Excerpt to read –
Transformer Assignment (PA2) - CSE 256

Overview

This project implements various natural language processing models, focusing on the use of transformers for tasks such as classification and language modeling. The assignment is part of the CSE 256 course, and it involves training and evaluating a Transformer-based language model, a classifier, and a disentangled attention model on political speeches.

Requirements

Ensure you have the following packages installed:

torch
matplotlib
argparse

Directory Structure

speechesdataset/: Directory containing text data for training and testing. Ensure you have the following files in this directory:
- train_CLS.tsv : Training data for the classifier
- test_CLS.tsv : Testing data for the classifier
- train_LM.txt : Training data for the language model
- test_LM_obama.txt, test_LM_wbush.txt, test_LM_hbush.txt : Testing data for language modeling
Code Files:
- tokenizer.py: Implements SimpleTokenizer used for word tokenizing the text.
- dataset.py: Contains SpeechesClassificationDataset and LanguageModelingDataset classes for data handling.
- transformer.py: Defines transformer models including Encoder, Decoder, and CLSModel.
- disentangled_attention.py: Implements DisentangledDecoder.
- utilities.py: Contains helper functions. Note: This is modified a bit from the handed out version to support using hooks, as did the tasks cronologically, and didn't want to restructure my model after having a working implementation.

Provided records –

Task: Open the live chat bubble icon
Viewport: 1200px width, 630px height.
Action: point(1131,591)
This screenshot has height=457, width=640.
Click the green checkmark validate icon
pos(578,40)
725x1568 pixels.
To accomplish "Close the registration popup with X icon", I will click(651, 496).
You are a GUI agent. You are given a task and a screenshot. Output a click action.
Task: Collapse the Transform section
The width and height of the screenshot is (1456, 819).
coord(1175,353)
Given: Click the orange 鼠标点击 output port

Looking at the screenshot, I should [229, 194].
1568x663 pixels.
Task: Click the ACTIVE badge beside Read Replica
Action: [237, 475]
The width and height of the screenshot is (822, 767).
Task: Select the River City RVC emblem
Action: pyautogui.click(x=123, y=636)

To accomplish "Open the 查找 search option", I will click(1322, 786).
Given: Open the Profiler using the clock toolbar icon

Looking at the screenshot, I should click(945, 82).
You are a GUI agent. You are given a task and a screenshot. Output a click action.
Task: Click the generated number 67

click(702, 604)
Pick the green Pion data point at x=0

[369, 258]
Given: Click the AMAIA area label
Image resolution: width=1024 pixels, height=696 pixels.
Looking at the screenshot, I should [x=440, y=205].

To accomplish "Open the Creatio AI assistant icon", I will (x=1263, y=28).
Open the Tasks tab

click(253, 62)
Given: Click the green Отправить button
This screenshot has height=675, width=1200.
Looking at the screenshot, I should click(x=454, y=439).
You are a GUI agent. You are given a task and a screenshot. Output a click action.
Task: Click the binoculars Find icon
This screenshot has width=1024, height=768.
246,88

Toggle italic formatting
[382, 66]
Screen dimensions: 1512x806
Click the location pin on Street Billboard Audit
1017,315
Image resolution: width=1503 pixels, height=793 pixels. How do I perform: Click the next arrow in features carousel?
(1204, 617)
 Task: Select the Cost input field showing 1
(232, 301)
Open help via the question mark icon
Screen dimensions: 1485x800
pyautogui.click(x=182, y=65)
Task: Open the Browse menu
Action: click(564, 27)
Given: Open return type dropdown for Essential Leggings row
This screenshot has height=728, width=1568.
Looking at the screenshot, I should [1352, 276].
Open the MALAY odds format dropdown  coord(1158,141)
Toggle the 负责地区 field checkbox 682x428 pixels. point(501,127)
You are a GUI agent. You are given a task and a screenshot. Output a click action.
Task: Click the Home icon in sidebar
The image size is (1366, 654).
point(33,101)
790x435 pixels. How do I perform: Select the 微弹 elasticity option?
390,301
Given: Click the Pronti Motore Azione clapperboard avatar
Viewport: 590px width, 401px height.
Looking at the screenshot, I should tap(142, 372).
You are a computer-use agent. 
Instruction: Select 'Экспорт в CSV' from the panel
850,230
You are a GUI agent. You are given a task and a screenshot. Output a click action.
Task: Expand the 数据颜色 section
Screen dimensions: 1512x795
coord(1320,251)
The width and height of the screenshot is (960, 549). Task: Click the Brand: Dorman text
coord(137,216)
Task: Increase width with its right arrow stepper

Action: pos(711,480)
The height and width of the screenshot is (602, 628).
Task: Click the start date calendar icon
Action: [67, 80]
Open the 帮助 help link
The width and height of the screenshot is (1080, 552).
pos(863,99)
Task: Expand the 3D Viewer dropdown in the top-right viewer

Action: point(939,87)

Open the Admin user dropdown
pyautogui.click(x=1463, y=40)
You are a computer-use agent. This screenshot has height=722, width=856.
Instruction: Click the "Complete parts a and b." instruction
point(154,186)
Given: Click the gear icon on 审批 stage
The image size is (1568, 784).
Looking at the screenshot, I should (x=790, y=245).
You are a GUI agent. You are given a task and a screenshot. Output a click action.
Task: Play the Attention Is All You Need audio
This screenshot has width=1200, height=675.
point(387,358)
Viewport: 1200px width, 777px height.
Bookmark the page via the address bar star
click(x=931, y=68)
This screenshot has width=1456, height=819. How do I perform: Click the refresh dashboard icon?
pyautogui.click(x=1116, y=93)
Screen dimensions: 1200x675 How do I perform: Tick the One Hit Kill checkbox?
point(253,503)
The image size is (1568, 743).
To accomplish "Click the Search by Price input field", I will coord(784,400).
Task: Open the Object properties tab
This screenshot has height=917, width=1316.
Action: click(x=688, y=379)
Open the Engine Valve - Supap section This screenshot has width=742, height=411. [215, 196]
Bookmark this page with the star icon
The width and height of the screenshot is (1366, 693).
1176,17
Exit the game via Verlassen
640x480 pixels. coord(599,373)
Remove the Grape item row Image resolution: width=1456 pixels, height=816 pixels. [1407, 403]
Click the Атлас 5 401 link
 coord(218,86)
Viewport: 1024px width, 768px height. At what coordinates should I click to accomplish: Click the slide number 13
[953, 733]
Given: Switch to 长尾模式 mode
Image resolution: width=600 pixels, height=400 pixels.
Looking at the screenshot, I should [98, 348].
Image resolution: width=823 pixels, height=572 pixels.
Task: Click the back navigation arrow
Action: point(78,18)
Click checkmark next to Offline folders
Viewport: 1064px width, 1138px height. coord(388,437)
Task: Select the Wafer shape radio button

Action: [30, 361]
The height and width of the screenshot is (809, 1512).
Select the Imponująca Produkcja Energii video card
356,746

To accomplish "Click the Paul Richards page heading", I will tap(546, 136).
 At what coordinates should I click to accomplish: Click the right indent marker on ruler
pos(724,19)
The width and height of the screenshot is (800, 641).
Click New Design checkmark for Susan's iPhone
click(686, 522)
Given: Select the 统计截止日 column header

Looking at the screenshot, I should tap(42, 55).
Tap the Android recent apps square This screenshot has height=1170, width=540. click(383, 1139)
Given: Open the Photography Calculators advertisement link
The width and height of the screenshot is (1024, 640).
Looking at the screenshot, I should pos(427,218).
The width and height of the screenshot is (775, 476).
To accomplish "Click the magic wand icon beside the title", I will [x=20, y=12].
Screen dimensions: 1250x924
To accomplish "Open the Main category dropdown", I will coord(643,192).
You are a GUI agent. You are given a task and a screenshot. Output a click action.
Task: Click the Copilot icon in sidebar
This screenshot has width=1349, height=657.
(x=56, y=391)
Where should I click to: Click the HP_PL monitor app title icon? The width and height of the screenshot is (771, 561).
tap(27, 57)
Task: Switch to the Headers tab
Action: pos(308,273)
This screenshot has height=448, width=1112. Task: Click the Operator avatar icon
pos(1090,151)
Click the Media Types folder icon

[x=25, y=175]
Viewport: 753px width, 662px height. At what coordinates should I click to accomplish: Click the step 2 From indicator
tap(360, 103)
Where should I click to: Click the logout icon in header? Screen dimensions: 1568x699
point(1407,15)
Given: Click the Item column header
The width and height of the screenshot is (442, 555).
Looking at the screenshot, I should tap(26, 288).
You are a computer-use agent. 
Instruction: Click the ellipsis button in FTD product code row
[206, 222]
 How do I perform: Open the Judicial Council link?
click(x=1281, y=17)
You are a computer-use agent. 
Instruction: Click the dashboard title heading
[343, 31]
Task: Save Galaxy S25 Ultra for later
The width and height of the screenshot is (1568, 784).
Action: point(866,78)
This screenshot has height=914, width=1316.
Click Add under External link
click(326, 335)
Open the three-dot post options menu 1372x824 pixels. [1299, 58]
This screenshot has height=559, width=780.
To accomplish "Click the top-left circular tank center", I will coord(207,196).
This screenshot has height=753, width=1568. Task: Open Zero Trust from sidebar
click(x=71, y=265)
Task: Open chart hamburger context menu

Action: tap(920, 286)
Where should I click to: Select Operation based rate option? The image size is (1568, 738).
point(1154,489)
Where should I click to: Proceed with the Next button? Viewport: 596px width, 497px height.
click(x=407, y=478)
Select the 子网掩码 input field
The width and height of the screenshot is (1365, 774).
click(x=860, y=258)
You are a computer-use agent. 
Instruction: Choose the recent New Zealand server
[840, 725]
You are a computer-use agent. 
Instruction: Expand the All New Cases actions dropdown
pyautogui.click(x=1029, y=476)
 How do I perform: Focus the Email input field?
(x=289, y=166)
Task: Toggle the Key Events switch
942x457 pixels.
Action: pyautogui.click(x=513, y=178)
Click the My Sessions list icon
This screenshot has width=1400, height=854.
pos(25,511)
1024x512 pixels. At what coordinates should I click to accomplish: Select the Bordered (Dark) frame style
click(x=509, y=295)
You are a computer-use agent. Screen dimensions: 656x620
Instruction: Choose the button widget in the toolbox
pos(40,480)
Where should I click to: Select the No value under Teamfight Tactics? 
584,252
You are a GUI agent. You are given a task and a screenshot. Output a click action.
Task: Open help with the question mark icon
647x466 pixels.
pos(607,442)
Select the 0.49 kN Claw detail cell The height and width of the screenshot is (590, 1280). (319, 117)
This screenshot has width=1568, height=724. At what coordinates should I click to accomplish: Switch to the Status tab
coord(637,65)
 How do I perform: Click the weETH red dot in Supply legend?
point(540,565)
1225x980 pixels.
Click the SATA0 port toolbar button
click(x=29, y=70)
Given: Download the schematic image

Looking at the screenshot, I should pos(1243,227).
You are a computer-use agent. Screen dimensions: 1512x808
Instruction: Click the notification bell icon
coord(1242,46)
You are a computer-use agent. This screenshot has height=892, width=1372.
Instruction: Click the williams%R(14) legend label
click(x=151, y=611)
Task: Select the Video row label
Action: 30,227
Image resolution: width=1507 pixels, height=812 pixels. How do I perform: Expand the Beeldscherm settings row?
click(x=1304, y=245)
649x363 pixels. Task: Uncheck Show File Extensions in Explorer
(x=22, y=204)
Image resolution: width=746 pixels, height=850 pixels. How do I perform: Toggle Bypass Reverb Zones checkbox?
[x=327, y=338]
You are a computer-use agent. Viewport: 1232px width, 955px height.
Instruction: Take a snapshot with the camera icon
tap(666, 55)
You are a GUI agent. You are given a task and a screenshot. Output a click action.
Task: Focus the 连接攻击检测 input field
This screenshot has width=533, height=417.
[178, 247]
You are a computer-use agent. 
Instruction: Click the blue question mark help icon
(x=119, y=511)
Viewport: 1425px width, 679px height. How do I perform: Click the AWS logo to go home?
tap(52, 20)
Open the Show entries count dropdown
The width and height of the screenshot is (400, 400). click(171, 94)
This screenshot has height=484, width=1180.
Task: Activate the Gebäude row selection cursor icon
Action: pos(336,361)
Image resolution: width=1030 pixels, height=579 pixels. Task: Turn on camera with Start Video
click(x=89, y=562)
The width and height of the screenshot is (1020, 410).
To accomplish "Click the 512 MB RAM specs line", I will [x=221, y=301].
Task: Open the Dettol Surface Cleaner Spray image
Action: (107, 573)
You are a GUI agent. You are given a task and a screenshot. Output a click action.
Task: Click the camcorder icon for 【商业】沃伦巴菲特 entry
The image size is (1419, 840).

Directives –
- 1) According to the transformer assignment README, which file implements DisentangledDecoder?
- 2) Pick up the transformer assignment README after its last sentence and continue it.

Task-by-task outputs –
- 1) disentangled_attention.py

- 2)
Running the Code

The script allows you to run different parts of the NLP models. Make sure to navigate to the root folder before running main.py. Use the following command line arguments to control which part of the project to run.

Arguments

Model Selection:
- --part1: Run the classifier model.
- --part2: Run the language model.
- --part3: Run the disentangled language model.
Language Model Sub-configurations: If no arguments are specified other than --part2, all models will train. If you only want to train specific models, use any if these flags:
- --train-lm: For training on the train_LM.txt dataset.
- --obama: For training on the test_LM_obama.txt dataset.
- --wbush: For training on the test_LM_wbush.txt dataset.
- --hbush: For training on the test_LM_hbush.txt dataset.
Plotting:
- --show_plot: Show plots.
- --save_plot: Save plots to disk.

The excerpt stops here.